Il kilt? Braveheart non lo portava perchè è nato solo a fine '700

Il Natale della tradizione olandese riscoperto a New York nell'Ottocento. La festa globalizzata di oggi parte da lì. Ma in realtà per gli studiosi una tradizione olandese trapiantata a New York non c'è mai stata: il passaggio da Sinterklaas a Santa Claus più che una riscoperta è un'invenzione vera e propria. E casi del genere sono tutt'altro che rari. Un gruppo di storici inglesi guidati da Eric Hobsbawn (autore, tra l'altro, di un libro di grande successo, «Il Secolo breve»), ha studiato il fenomeno in un volume dal titolo esplicativo: «L'invenzione della tradizione».

La fittizia continuità con il passato, dice Hobsbawn, serve per stabilire pratiche «di natura rituale o simbolica che si propongono di inculcare determinati valori e norme di comportamento». Vista la provenienza geografica degli autori molti esempi riguardano la Gran Bretagna. Hobsbawn e compagni spiegano per esempio come molti degli usi e costumi, apparentemente antichissimi, della monarchia inglese sono in realtà frutto di elaborazioni Ottocentesche.

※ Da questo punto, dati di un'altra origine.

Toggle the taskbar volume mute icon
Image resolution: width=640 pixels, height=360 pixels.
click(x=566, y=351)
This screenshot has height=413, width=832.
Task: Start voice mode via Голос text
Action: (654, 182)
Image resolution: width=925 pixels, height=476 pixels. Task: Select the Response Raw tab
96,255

Ancora più curioso il caso, quasi paradossale, del kilt scozzese. Secondo l'opinione diffusa è una specie di divisa d'ordinanza degli antichi clan delle Highlands, il lembo più a nord dell'antica Britannia. A diffonderne la popolarità sono stati film indimenticabili come Braveheart, ambientato nella Scozia del XIII secolo. Il problema è che Braveheart e i suoi seguaci non avrebbero mai potuto la pittoresca gonna in tartan. Per una ragione molto semplice: il kilt è stato inventato alla fine del Settecento da un industriale inglese di origine tedesca, Thomas Rawlinson. Trasferitosi in Scozia per avviare delle attività industriali, notò che l'abbigliamento dei suoi operai, un plaid che serviva anche da coperta e veniva raccolto in vita a formare una sorta di gonna, era ingombrante e poco adatto al lavoro moderno. Si mise a tavolino e disegnò un tipo di indumento che poteva conciliare praticità d'uso e rispetto dei costumi locali.

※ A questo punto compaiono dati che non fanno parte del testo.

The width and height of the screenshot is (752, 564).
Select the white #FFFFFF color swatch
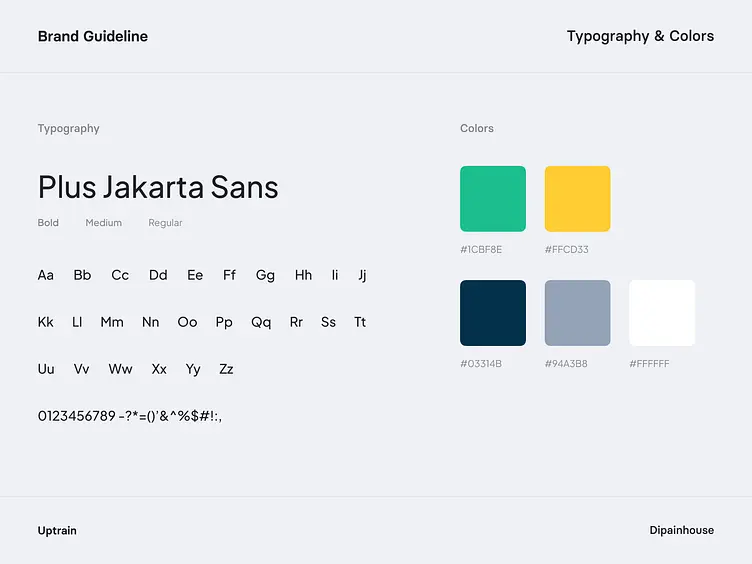[x=662, y=313]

La trovata fu usata per qualche tempo ma sembrò finire alla svelta nel dimenticatoio. Se non fosse che dopo il 1780 la diffusione del movimento romantico in Scozia spinse la buona borghesia di Aberdeen ed Edimburgo, le città in cui erano maggiori i rapporti con il resto d'Europa e in cui più velocemente arrivano le nuove idee, a riscoprire la tradizione medievale.

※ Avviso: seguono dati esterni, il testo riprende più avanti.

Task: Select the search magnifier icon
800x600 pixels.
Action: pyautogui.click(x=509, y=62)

Sotto il plaid raccolto in vita gli antichi scozzesi indossavano anche una tunica, spesso di color ruggine o marroncino per mimetizzarsi nella brughiera. Per raggiungere il colore desiderato si usava lo zafferano, ma spesso si sottoponeva il tessuto a lunghi bagni di urina.

L'abitudine contribuiva a dare un carattere davvero primitivo ai veri indumenti tradizionali e anche per i romantici la passione per il «buon selvaggio» ha dei limiti. Così i giovani alla moda preferirono orientarsi verso il finto vecchio kilt. Una nuova tradizione era nata.